* _Task to complete_
From the records below, transcribe only the lines running from the one with "449x352 pixels. How" through the one with "Select the Miles radio button". Keep both of those end lines.

* _Data supplied_
·····

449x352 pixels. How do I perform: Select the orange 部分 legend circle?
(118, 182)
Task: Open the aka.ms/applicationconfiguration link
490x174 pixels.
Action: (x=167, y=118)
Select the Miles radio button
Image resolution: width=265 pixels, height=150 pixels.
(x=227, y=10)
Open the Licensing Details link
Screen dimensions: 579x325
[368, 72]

·····

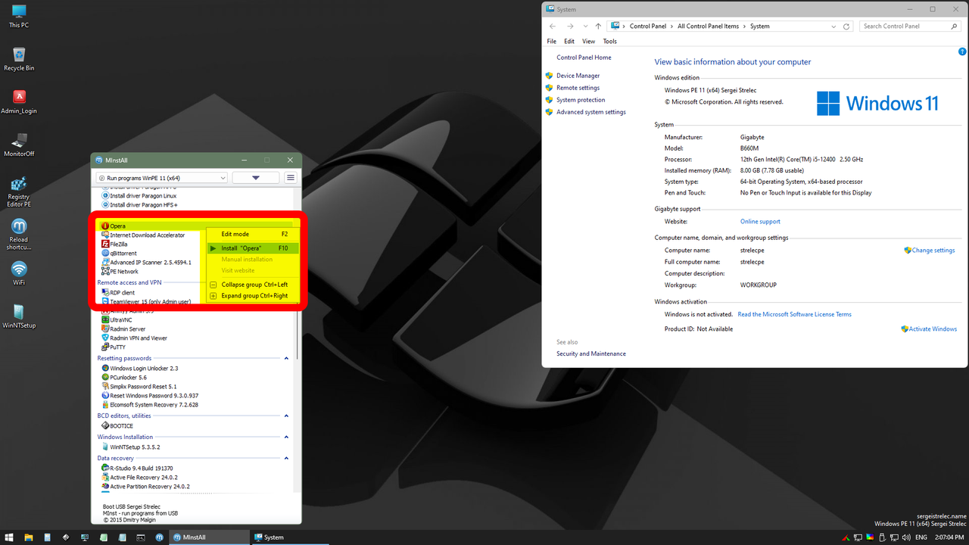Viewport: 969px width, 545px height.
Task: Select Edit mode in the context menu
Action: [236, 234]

·····

* _Expected answer_
449x352 pixels. How do I perform: Select the orange 部分 legend circle?
(118, 182)
Task: Open the aka.ms/applicationconfiguration link
490x174 pixels.
Action: (x=167, y=118)
Select the Miles radio button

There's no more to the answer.